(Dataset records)
• • • • •
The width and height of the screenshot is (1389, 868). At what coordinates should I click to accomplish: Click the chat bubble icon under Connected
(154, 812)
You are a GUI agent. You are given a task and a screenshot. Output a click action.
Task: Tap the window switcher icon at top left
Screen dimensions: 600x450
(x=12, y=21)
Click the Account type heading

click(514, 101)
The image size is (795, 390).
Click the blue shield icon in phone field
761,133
• • • • •
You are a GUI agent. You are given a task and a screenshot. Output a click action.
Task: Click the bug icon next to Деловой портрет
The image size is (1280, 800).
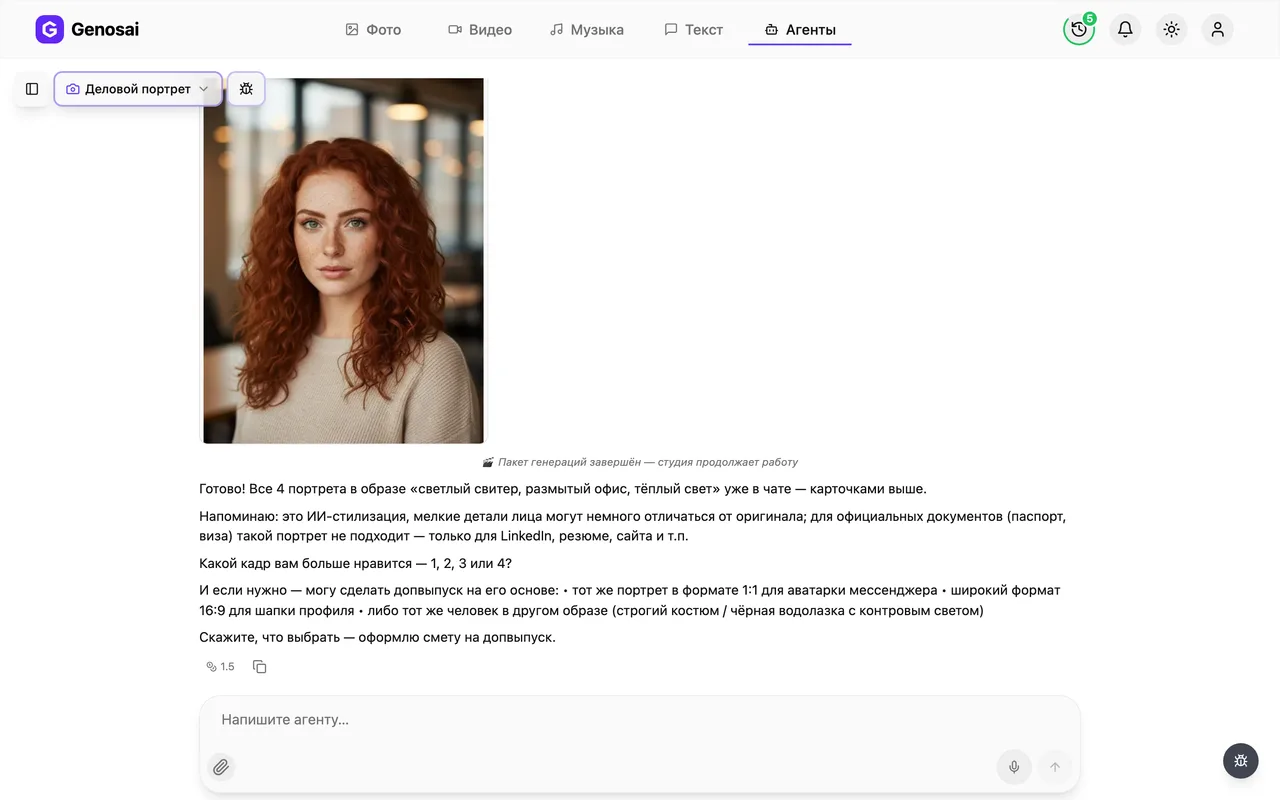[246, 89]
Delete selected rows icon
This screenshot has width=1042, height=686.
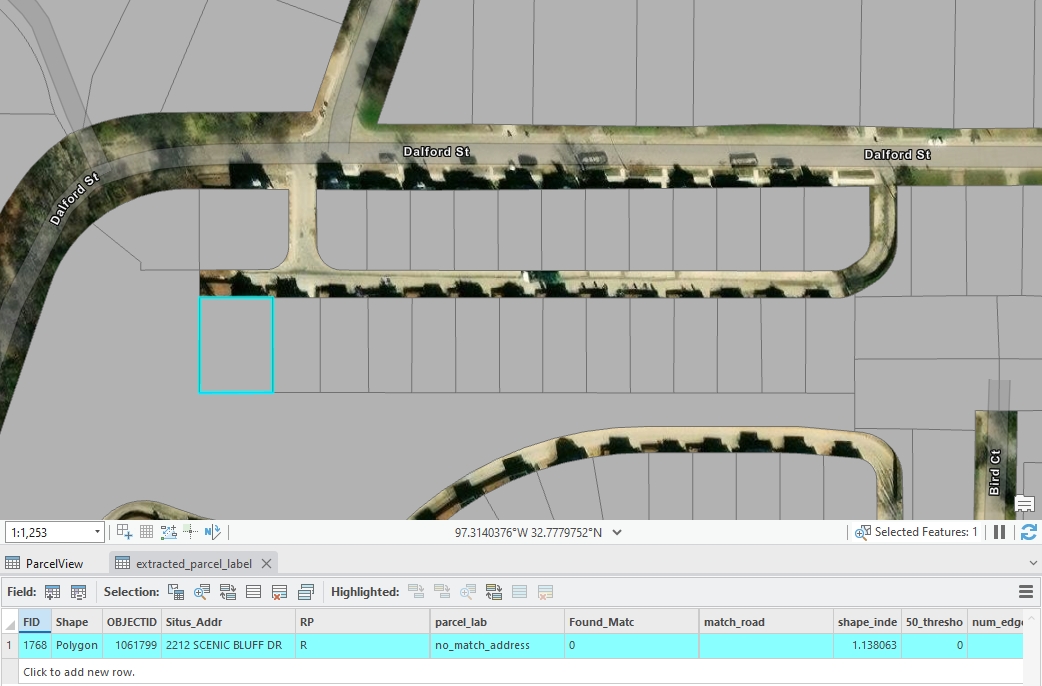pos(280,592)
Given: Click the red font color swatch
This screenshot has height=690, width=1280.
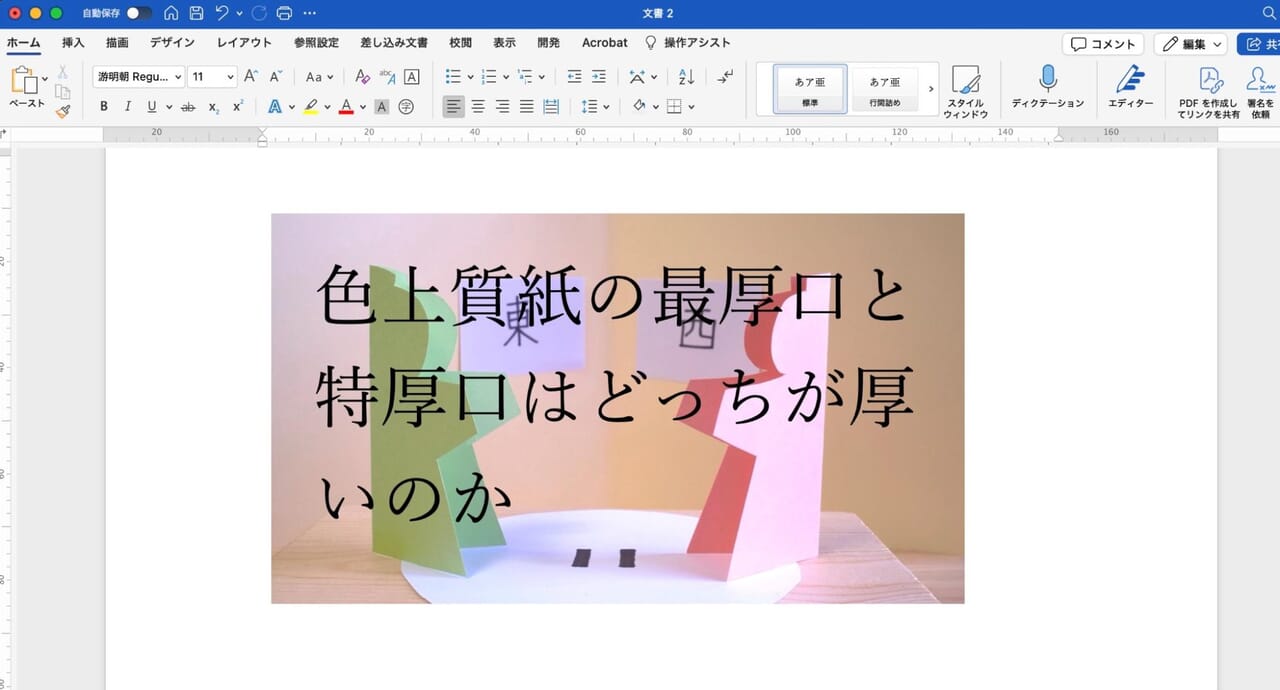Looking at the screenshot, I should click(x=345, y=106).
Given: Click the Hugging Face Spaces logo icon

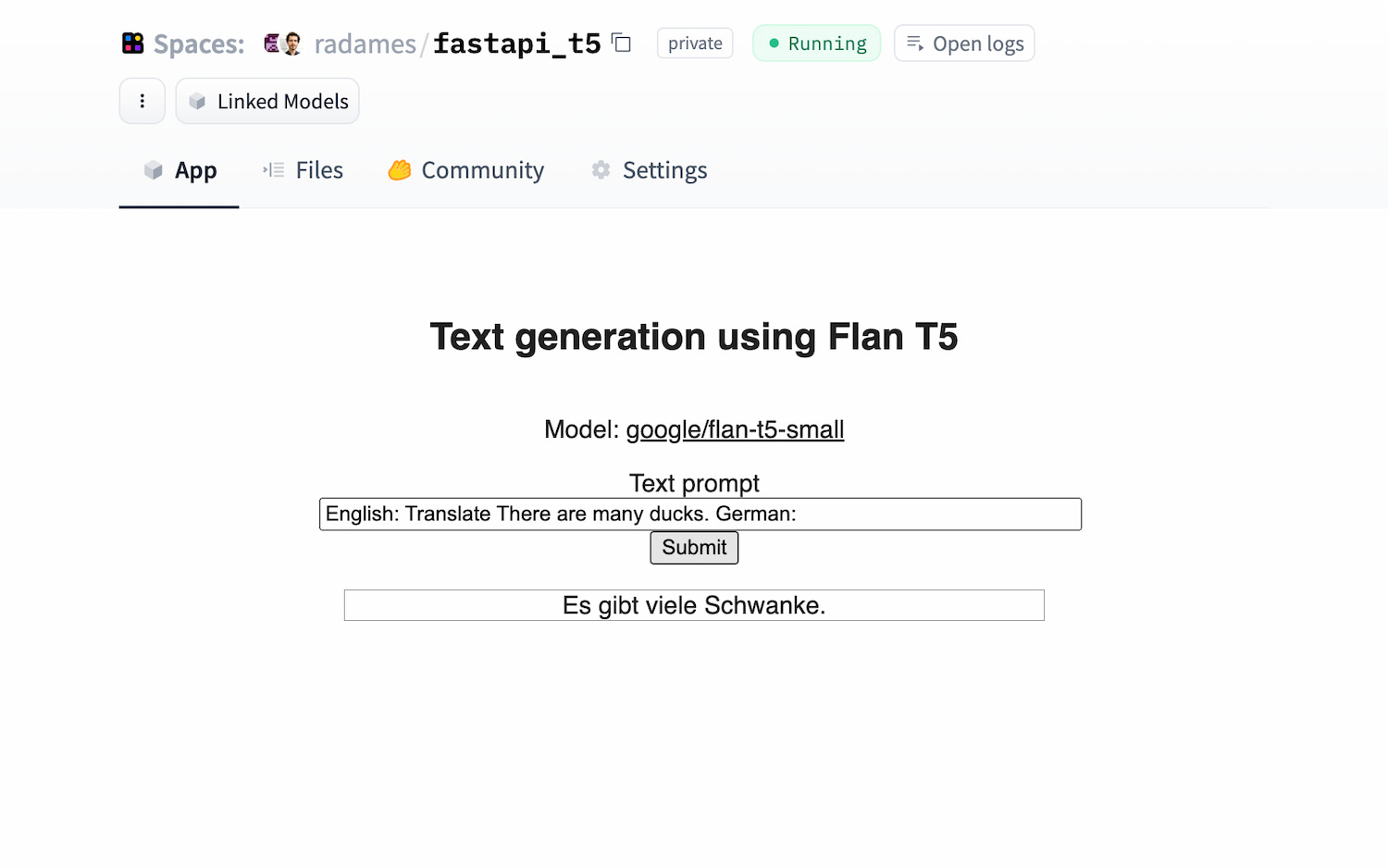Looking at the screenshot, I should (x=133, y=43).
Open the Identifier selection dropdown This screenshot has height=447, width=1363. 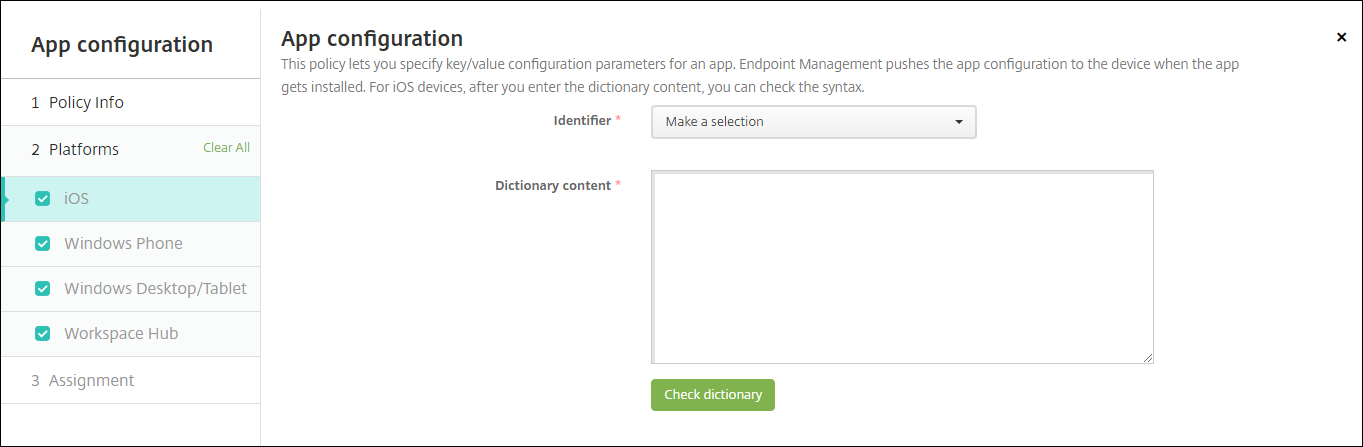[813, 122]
• • • • •
Among the records above, repeat exactly the line with "The width and", the line with "Task: Tap the", and every line in between, and only those.

— Result of this task —
The width and height of the screenshot is (1389, 868). At what coordinates should I click to accomplish: Click the chat bubble icon under Connected
(154, 812)
You are a GUI agent. You are given a task and a screenshot. Output a click action.
Task: Tap the window switcher icon at top left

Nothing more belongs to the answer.